Besides walkback tuning, check out bare shaft tuning.

Boomer


----------



## mike 66 (Jan 21, 2010)

check each arrow to make sure they are all indexed the same....if it was paper tuned dont move the rest . im assumeing it was paper tuned with a bare shaft. if all looks good then look at the rest not knowing what rest you have it may be making contact with a cable or the rest itself. hang the bow put a arrow on , then sight with your eye straight down the shaft .look to see if anything is gonna hit...im guessing but ill bet you are either putting the arrow in upside down or its making contact .


----------



## Highsierrahunt (Sep 8, 2019)

Boomer2094 said:


> Your assumption is correct. The bow need to be tuned to the shooter and not for anyone else. Paper tuning can get you started, but you must take it from there to get the bow to tune 100% to you.
> 
> Besides walkback tuning, check out bare shaft tuning.
> 
> Boomer


Will do, thank you. 


Sent from my iPhone using Tapatalk


----------



## Highsierrahunt (Sep 8, 2019)

mike 66 said:


> check each arrow to make sure they are all indexed the same....if it was paper tuned dont move the rest . im assumeing it was paper tuned with a bare shaft. if all looks good then look at the rest not knowing what rest you have it may be making contact with a cable or the rest itself. hang the bow put a arrow on , then sight with your eye straight down the shaft .look to see if anything is gonna hit...im guessing but ill bet you are either putting the arrow in upside down or its making contact .


It was paper tuned with stock vanes on GT Kinetic. Shooting with a QAD Ultrarest HDX, with AAE Max Hunter vanes. They are definitely on the taller side, could be some contact. What do you mean by upside down?


Sent from my iPhone using Tapatalk


----------



## mike 66 (Jan 21, 2010)

what rest got it a quad. ok each arrow is indexed the same??? if the arrow makes any contact its gonna fly funny the quad rest you need to keep the vain pointed up.inline with the string..not down..you should be able to see the vain if it gonna hit the cables. by doing what i said by hanging it and looking..


----------



## Highsierrahunt (Sep 8, 2019)

mike 66 said:


> what rest


QAD Ultrarest HDX


Sent from my iPhone using Tapatalk


----------



## mike 66 (Jan 21, 2010)

the logic is a nice bow but you gotta watch the cables they are close. if you see they will make contact then index each arrow the SAME to avoid hitting them


----------



## mike 66 (Jan 21, 2010)

look at post 8


----------



## Highsierrahunt (Sep 8, 2019)

mike 66 said:


> the logic is a nice bow but you gotta watch the cables they are close. if you see they will make contact then index each arrow the SAME to avoid hitting them


I assume by indexing you mean to turn the vanes to not contact?
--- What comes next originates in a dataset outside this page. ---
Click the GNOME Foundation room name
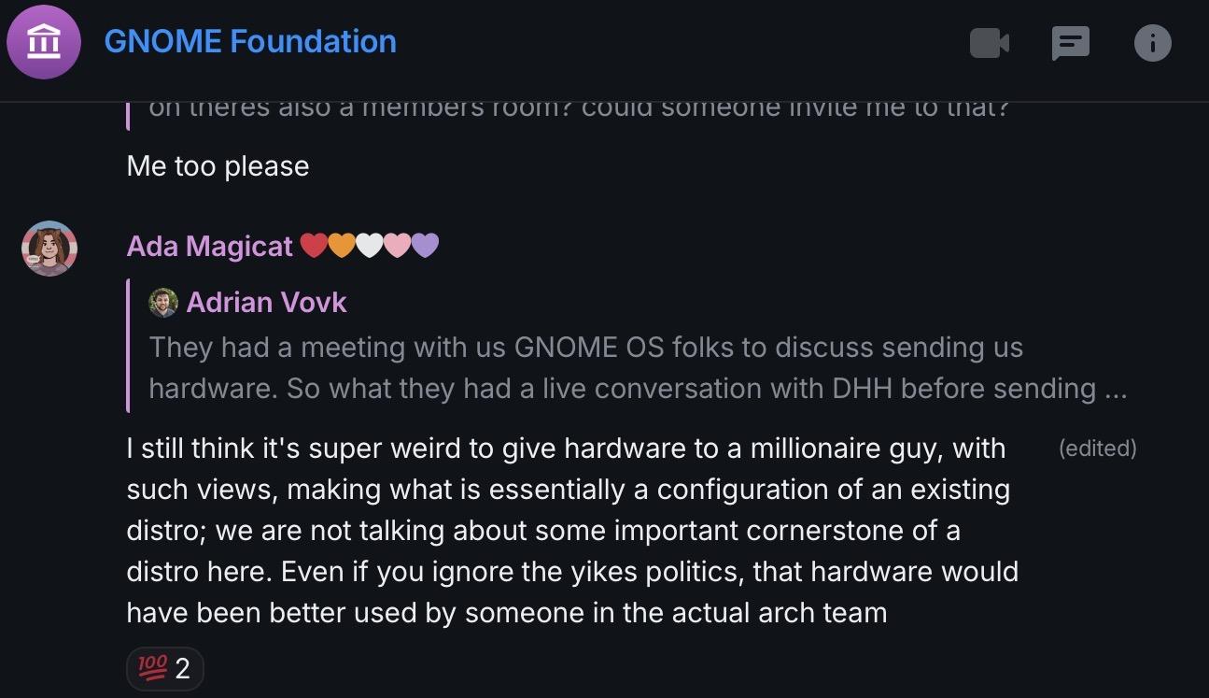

Sent from my iPhone using Tapatalk


----------



## NC stringpuller (Jan 26, 2007)

Yep. :thumbs_up
Sometimes fletching contact can be hard to eyeball... Some use a dusting of baby powder on the vanes, take a shot and look for scuffs on the vanes... but I use lipstick. (If you've got a wife/lady friend don't do like me, and ask first.) :wink:


----------



## Highsierrahunt (Sep 8, 2019)

Awesome, I will give that a shot. Thanks a ton 


Sent from my iPhone using Tapatalk


----------



## mike 66 (Jan 21, 2010)

Highsierrahunt said:


> I assume by indexing you mean to turn the vanes to not contact?
> 
> 
> Sent from my iPhone using Tapatalk


you want the cock vane UP inline with the string or just to one side for clearance and make them all perfect the same way to avoid contact.. that bow has a cable guard that flexes. and it can pulls towards the vanes. thats a great bow lancaster , and saunders make a indexing tool.it lets you get the nock perfect so each arrow is the same for excellent arrow flight. hope this helps


----------



## dschonbrun (Nov 14, 2012)

Interestingly, everyone is talking about equipment... no one has mentioned form.

If your shooting form isn't consistent, your arrow flight won't be either. Can you share video from Anchor to the end of follow through?


----------



## Highsierrahunt (Sep 8, 2019)

I would totally post one up, but i worked on form a ton this weekend and it cleared up a to 


Sent from my iPhone using Tapatalk


----------